Author(s): Trapnell,ΒC, Inoue Y, Bonella F, et al

NEJM September 7, 2020

Interstitial lung diseases
General respiratory patient care

Digest Author(s): Stylianos Loukides, e-Learning Director / 13 September, 2020

Autoimmune pulmonary alveolar proteinosis (aPAP) is a rare disease characterized by progressive surfactant accumulation and hypoxemia. It is caused by disruption of granulocyte–macrophage colony-stimulating factor (GM-CSF) signaling, which pulmonary alveolar macrophages require to clear surfactant. Recently, inhaled GM-CSF was shown to improve the partial pressure of arterial oxygen in patients with aPAP.

The Impala study aimed to determine whether the inhalation of GM-CSF (molgramostim) vs matched placebo could change in a statistical significant manner the alveolar–arterial difference in oxygen concentration (A-aDo2) at week 24.The study was designed as a double blind placebo controlled three group trial. Inhaled GM-CSF was administered either continuously or intermittently.

138 patients were assigned to receive placebo and either the continuous schedule or/and the intermittent one. Patients were recruited on the basis of a chest CT, the results of either lung biopsy or cytologic analysis of bronchoalveolar lavage fluid, and a positive serum test for GM-CSF autoantibodies. Furthermore, were required to have an A-aDo2 of 25 mm Hg or more, a Pao2 of less than 75 mm Hg at rest while breathing ambient air or a decrease in oxygen saturation of more than 4 percentage points during the 6-minute walk test, and unremitting or progressive aPAP as indicated by improvement in the vital capacity of less than 5% or improvement in the DLco of less than 10% within 2 months before enrollment.

For the primary end point the change from baseline in the A-aDo2 at week 24 improvement was greater among patients receiving continuous molgramostim than among those receiving placebo (−12.8 mm Hg vs. −6.6 mm Hg).The mean change from baseline in the percent of predicted DLco at week 24, was greater in the continuous-molgramostim group than in the placebo group (12.0 vs. 4.2 percentage points). Patients receiving continuous molgramostim also had greater improvement than those receiving placebo for secondary end points, including the change from baseline in the St. George’s Respiratory Questionnaire total score at week 24 (−12.4 points vs. −5.1 points.
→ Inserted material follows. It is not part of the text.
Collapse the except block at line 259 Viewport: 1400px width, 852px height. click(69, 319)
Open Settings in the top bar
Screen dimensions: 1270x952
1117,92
For multiple end points, improvement was greater with continuous molgramostim than with intermittent molgramostim. The time from baseline to the first use of whole-lung lavage therapy was not significantly different between patients receiving continuous molgramostim and those receiving placebo.

During the open-label treatment-extension period, for which there was no control group, improvements in the A-aDo2, DLco, SGRQ total score, and distance covered on the 6-minute walk test were observed among patients who had received continuous molgramostim, intermittent molgramostim, or placebo during the blinded intervention period. In conclusion the above study showed some beneficial effects which are mainly attributed to measurements related to pulmonary gas transfer. However no statistical significant differences were observed in exercise capacity and in the need of whole lung lavage. The continuous schedule was superior to the intermittent one.

The study gave us a positive but small message. We need to know whether these effects are confirmed in a long term basis and to better define both the dosing scheme and the time dependent schedule.